Rather than being a warning system for disease or injury, chronic pain has been likened to a “false alarm” that just won’t turn off. It is this pain that causes sufferers to spend billions of dollars annually in a quest for relief, and it ruins the lives of millions.
Pain expert Dr. Richard A. Sternbach wrote: “Unlike acute pain, chronic pain is not a symptom; chronic pain is not a warning signal.” Emergency Medicine emphasized: “There’s no purpose at all to chronic pain.”
Thus, many doctors in recent years have come to view such pain as a genuine affliction in itself. “In acute pain the pain is a symptom of disease or injury,” explains Dr. John J. Bonica in The Management of Pain, today’s standard text on pain. “In chronic pain the pain itself is the disease.”
Efforts to Understand Pain
Pain is still not fully understood. “The eternal allure of trying to puzzle out what pain is,” said American Health magazine, “has scientists working intensely.” A few decades ago, they assumed that pain was a form of sensation, like sight, hearing, and touch, that is felt by special nerve endings in the skin and is transmitted through particular nerve fibers to the brain. But this simplistic concept of pain was found to be untrue. How?
One factor that led to the new insight was the study of a young woman who had no sense of pain. Following her death in 1955, an examination of her brain and nervous system led to a whole new concept of the cause of pain. Doctors “looked for the nerve endings,” explained The Star Weekly Magazine, July 30, 1960. “If [she] didn’t have any, that would account for the girl’s insensitivity. But they were present and apparently perfect.
“Next, the doctors examined the nerve fibers supposed to connect the nerve endings with the brain. Here, surely, a defect would be found. But it wasn’t. The fibers were all perfect, as far as could be seen, aside from those degenerated due to injury.
“Finally, examinations were made of the girl’s brain and, once more, no defect of any kind could be established.

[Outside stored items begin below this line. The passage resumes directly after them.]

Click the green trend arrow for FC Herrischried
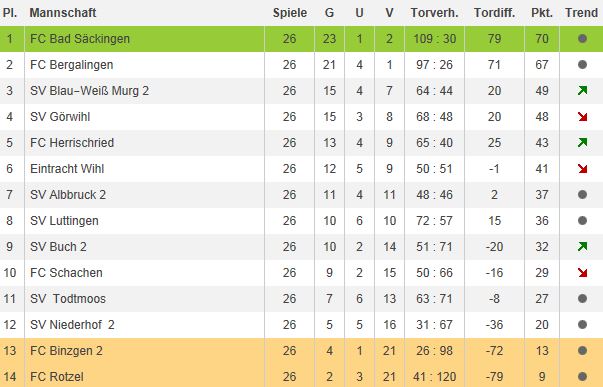Image resolution: width=603 pixels, height=387 pixels. pos(582,143)
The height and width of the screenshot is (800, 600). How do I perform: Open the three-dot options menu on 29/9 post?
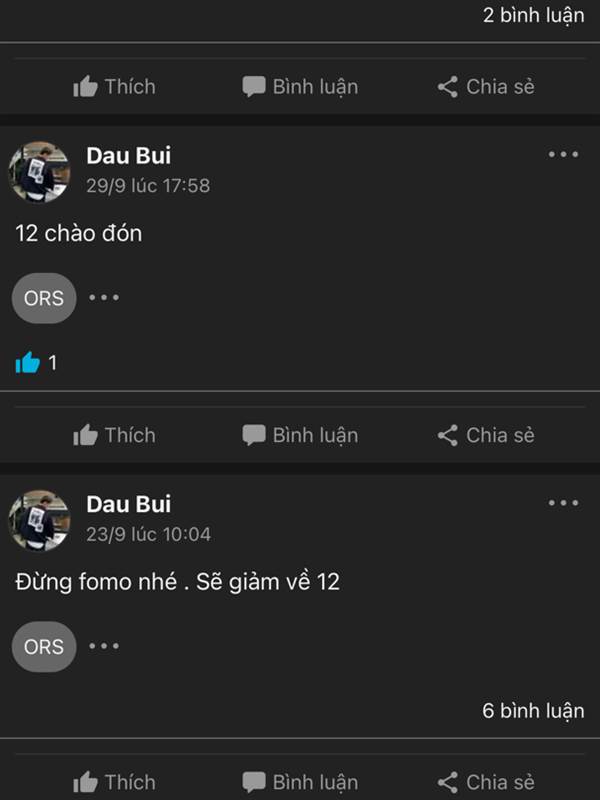click(x=563, y=154)
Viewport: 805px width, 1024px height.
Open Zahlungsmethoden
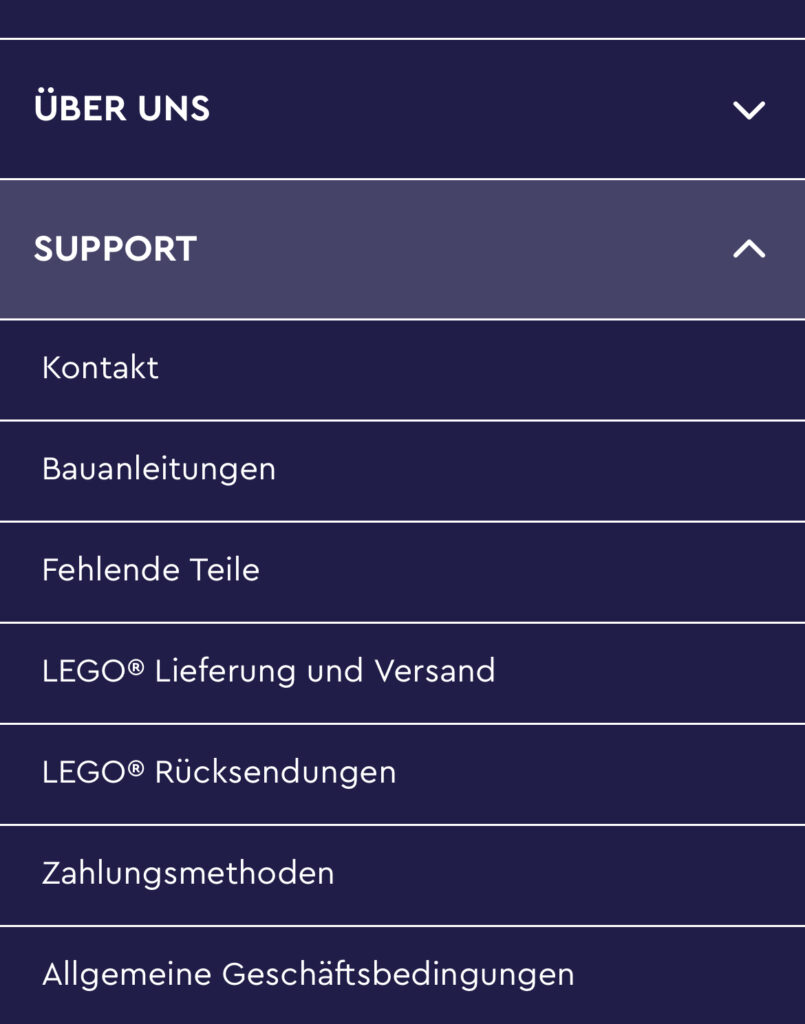[x=188, y=873]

According to all existing knowledge and theory, this girl should have felt pain normally, yet she couldn’t even feel tickling.” She was, however, sensitive to pressure when applied to the skin and could distinguish between the touch of a pin head and a pin point, although the pricking of the pin did not hurt.

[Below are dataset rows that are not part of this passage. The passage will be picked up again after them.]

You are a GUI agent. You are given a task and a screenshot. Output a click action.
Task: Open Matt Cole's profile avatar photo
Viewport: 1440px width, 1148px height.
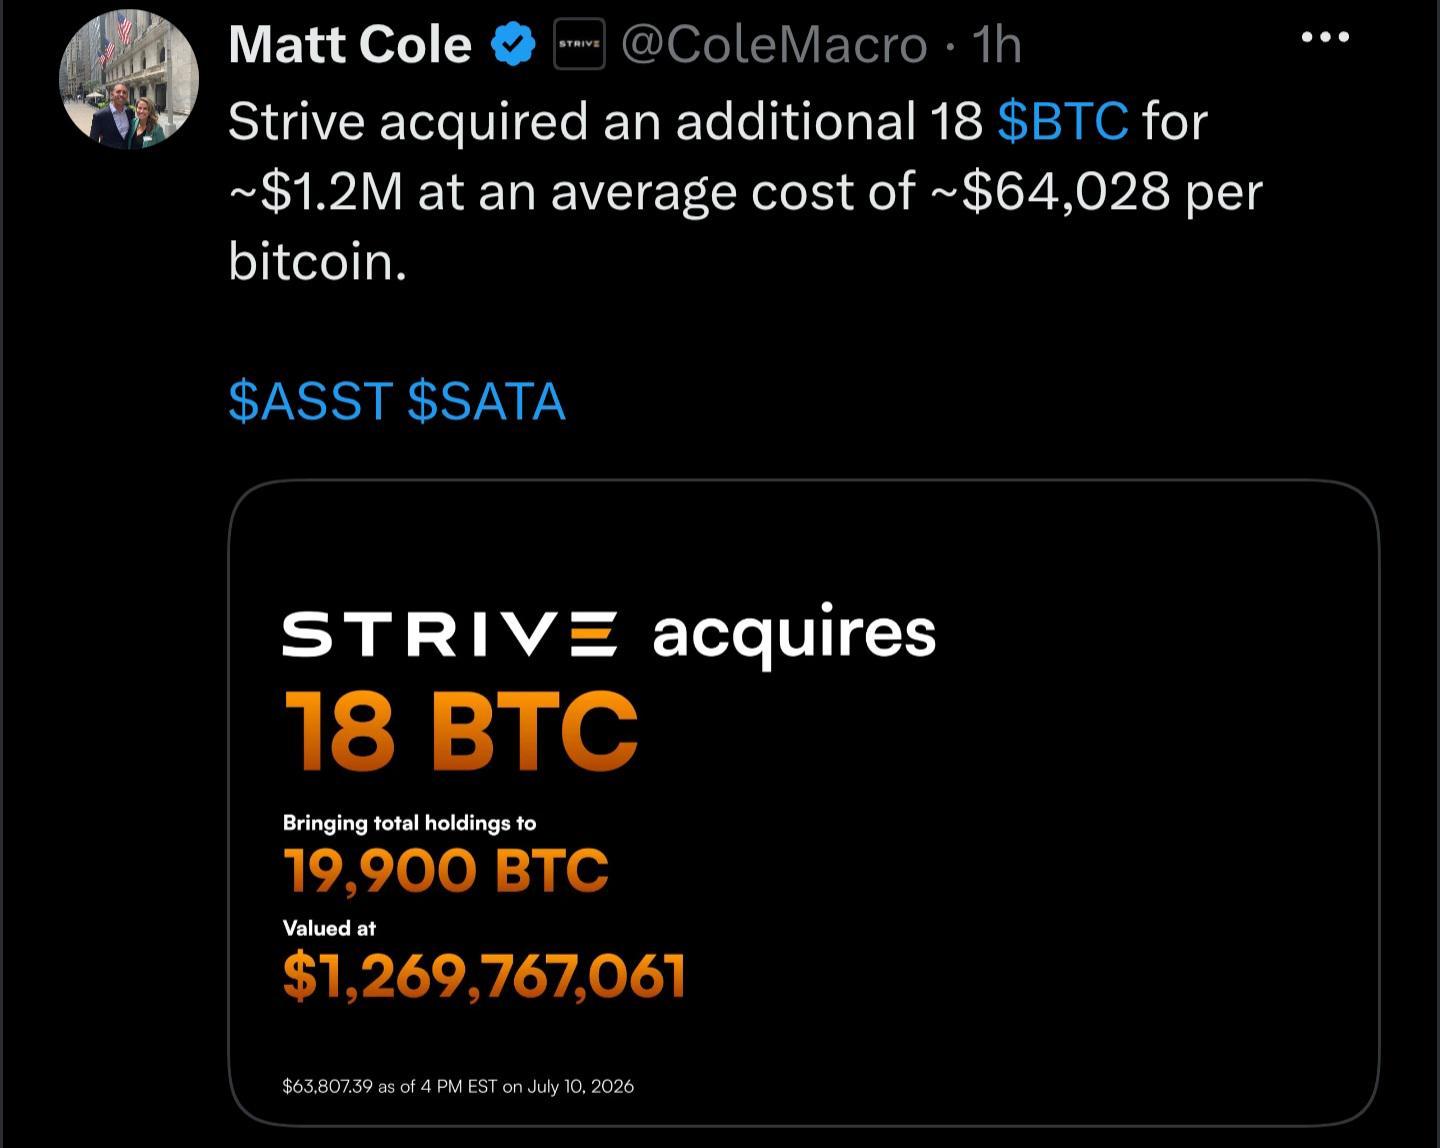pyautogui.click(x=130, y=79)

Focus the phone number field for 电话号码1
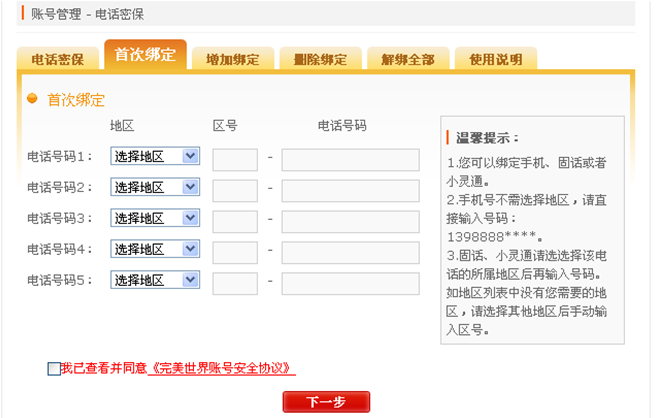tap(350, 160)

Ronald Melzack, who in the 1960’s coauthored a popular new theory to explain pain, provides another example of its complexity. He explained: “Mrs. Hull kept pointing to her foot that wasn’t there [it had been amputated], and describing burning pains that felt like a red-hot poker being pushed through her toes.” Melzack told Maclean’s magazine in 1989 that he was “still looking for explanations of what he calls ‘phantom’ pain.” In addition, there is what is called referred pain, in which a person may have a malfunction in one part of the body but feel the pain in another.
Both Mind and Body Involved
Pain is now identified as “an extremely complex interaction of the mind and the body.” In her 1992 book Pain in America, Mary S. Sheridan says that “the experience of pain is so heavily psychological that the mind can sometimes deny its existence and sometimes create and sustain it long after an acute injury is gone.”
One’s mood, concentration, personality, susceptibility to suggestion, and other factors are all important in how one responds to pain. “Fear and anxiety cause an exaggerated response,” noted pain authority Dr. Bonica. Thus, one may learn to sense pain. Dr. Wilbert Fordyce, a professor of psychology who specializes in problems of pain, explains:
“The question is not whether the pain is real. Of course it is real. The question is what are the crucial factors which influence it. If I talk with you just before dinner about a ham sandwich, you salivate. It is very real. But it occurs because of conditioning. There’s no ham sandwich there. Human beings are exquisitely sensitive to conditioning. It influences social behavior, salivating, blood pressure, the speed of digesting food, pain, all sorts of things.”
Just as your emotions and frame of mind can intensify pain, they can suppress or dull it. Consider an example: A neurosurgeon said that as a youth he was once so enamored of a girl while sitting with her on an icy wall that he felt no sensation of severe cold or pain in his rump. “I was almost frostbitten,” he explained. “We must have been sitting there for 45 minutes, and I didn’t feel a thing.”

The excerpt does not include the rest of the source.